Error drawing game sprites: DOMCoreException [in game_drawSprites(default)]

I added some additional logging to the game_drawSprites() function, and was able to determine that the exception was occurring in two cases: when Leevers or Zolas went under the ground/water, and when Link killed monsters. Looking for commonalities in those two cases, I found the answer: in both the "digger"-type monsters' animations, I defined the "under water/ground" animation — which should be invisible to the player — by specifying the animation frame's sprite coordinates as outside the boundaries of the source image. Looking in monster/_base.js, the base class for all monsters, I saw that I was doing this same thing in the default monster-death animation:

// /loc/monster/Zola.js: 'underwater' animation definition:
  this._stateDefs[4] = { name: 'underwater', ... anim: [
     [ {x:900,y:900,t:120} ]

// note that the monsters.png image is 160x304 pixels, so (900,900) is off the edge

// /loc/monster/_base.js: 'die' animation definition:
  { name: 'die', ... anim: [
    [ {x:64,y:16,t:6},{x:80,y:16,t:3},{x:200,y:16,t:20} ]

// again, (200,16) is beyond the 160x304 edge of monsters.png

When I originally set up the sprite animation system, I thought I was being terribly clever to define "invisible" animation frames in this way. My good buddy Firefox just ignored these calls, or at the very least failed quietly, so no sprite would be displayed for that animation tick. Chrome, however, doesn't see this as clever at all: if you try to pass invalid x,y coordinates to Canvas's 2d context object's drawImage() function, it throws a big, loud exception.

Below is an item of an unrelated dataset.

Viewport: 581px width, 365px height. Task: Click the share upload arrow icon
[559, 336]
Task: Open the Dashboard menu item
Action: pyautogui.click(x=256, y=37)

Of course, my approach had one other problem as well: if I ever expanded the monster sprite tile image to include more sprites, these supposedly "invisible" animations could suddenly be showing frames of some other sprite's animations! Yeah... bad idea.

Step 3: Go With What I Know

As with my last Canvassa update, the solution to this problem came to me by way of my MUGEN experience. With that game engine, the way you define an "invisible" animation frame is by using a sprite index of -1 (note that MUGEN's animation frame format is spriteX, spriteY, offsetX, offsetY, time):

; teleport: disappear and reappear behind my opponent
[Begin Action 1200]
1200,0, 0,0, 5
1200,1, 0,0, 5
1200,2, 0,0, 5
-1,-1, 0,0, 20  ; invisible for 20 ticks before re-appearing
1200,3, 0,0, 5
1200,4, 0,0, 5
1200,5, 0,0, 5

So, adopting this convention, I made the following, small changes to my code:

// /loc/Sprite.js: added this single line to draw():
   if (cut.x === -1 || cut.y === -1) { return; } // (-1 means "don't draw me")

// /loc/monster/Zola.js: changed the 'underwater' animation definition to:
  this._stateDefs[4] = { name: 'underwater', ... anim: [
     [ {x:-1,y:-1,t:120} ]

// /loc/monster/_base.js: 'die' animation definition:
  { name: 'die', ... anim: [
    [ {x:64,y:16,t:6},{x:80,y:16,t:3},{x:-1,y:-1,t:20} ]

Once I made those changes and uploaded them to my server, I reloaded the game url in Chrome, and it ran without a hitch. Go on, see for yourself.

So MUGEN saves the day (again). I'm always pleasantly surprised when experience in one realm helps me solve problems in another, but considering how often it happens, I really shouldn't be. Experience is experience... no matter what language or platform it comes from.